● The request: Copy out the data from the line containing "This screenshot has" to the line containing "(x=1507, y=528)", with both of those lines included. Omit the pictures from your copy.

● Material provided:
——

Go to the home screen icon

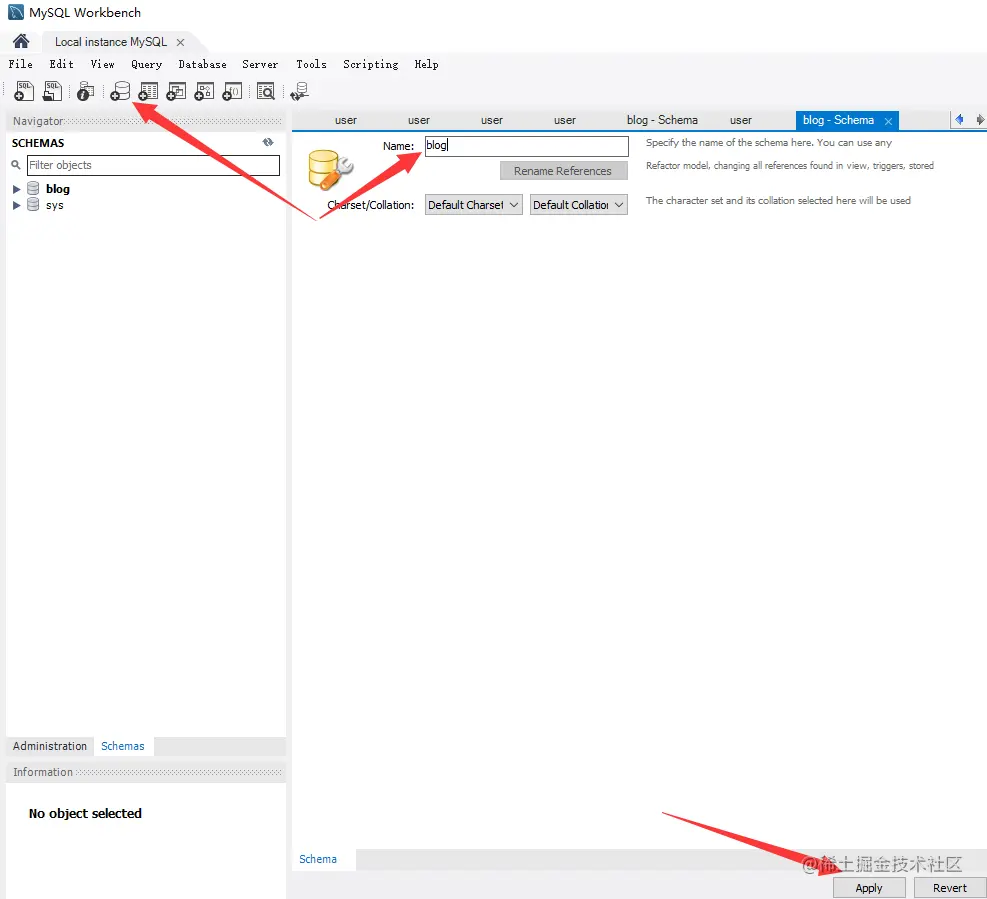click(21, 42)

——

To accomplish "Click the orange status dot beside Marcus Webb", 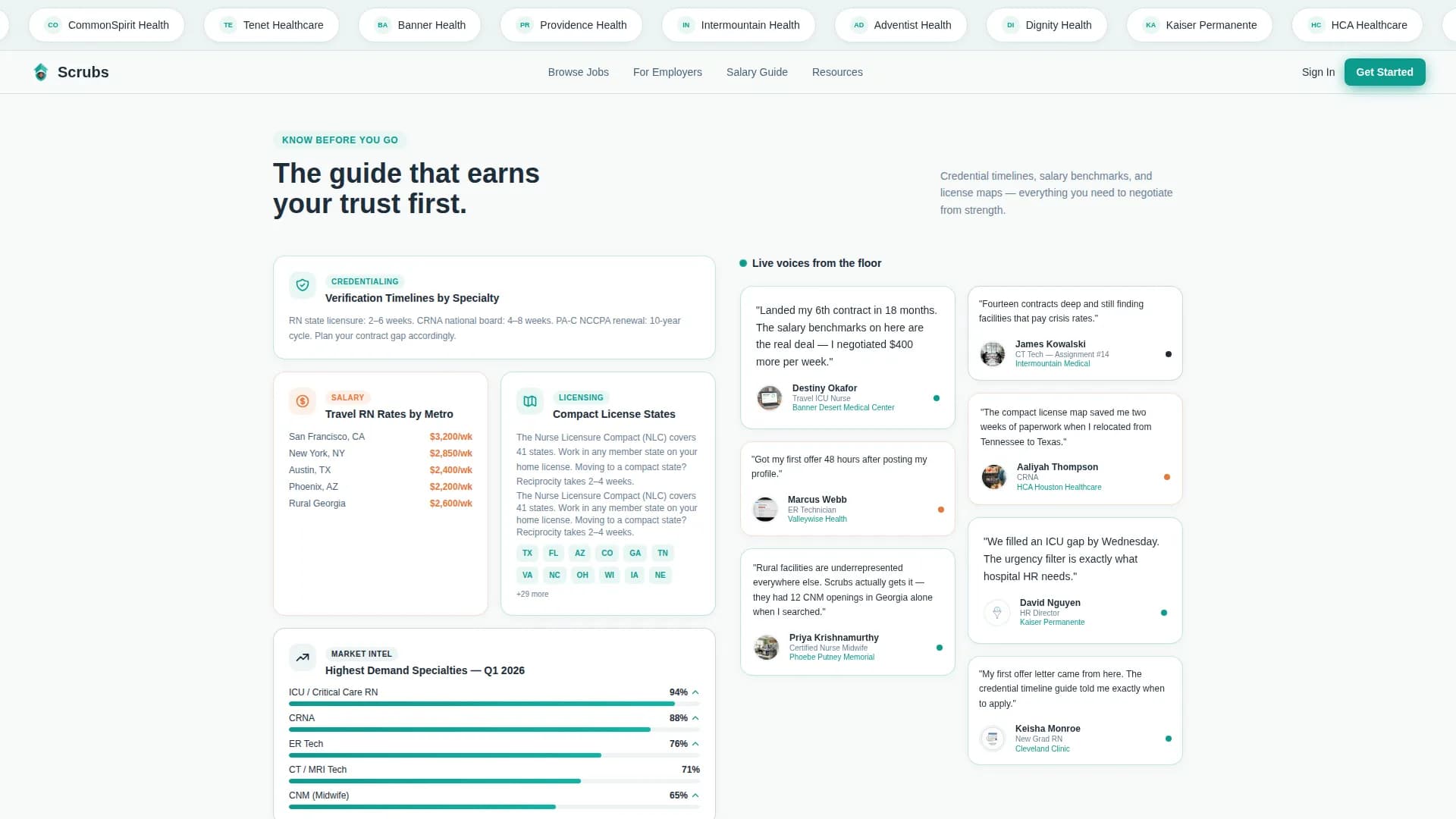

——

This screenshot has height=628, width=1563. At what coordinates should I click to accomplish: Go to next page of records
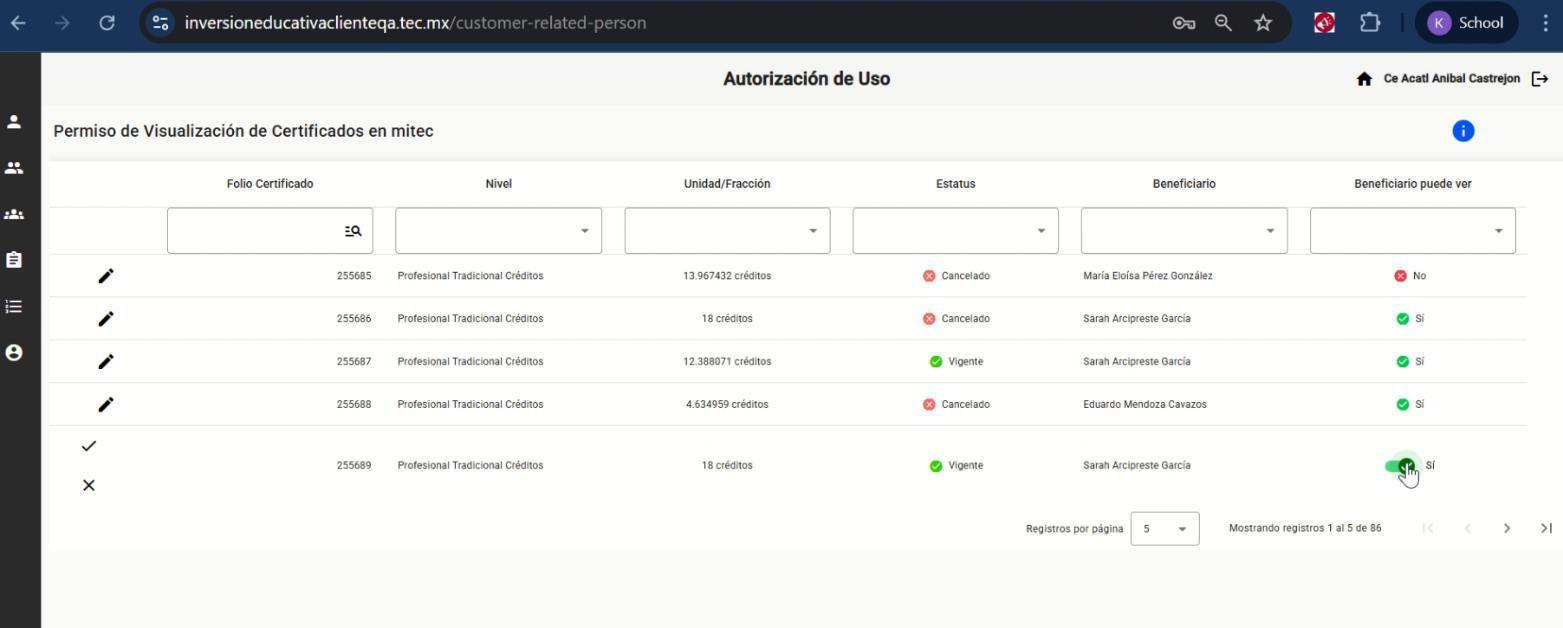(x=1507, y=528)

——

● Written reply:
This screenshot has height=628, width=1563. At what coordinates should I click to accomplish: Go to next page of records
(x=1507, y=528)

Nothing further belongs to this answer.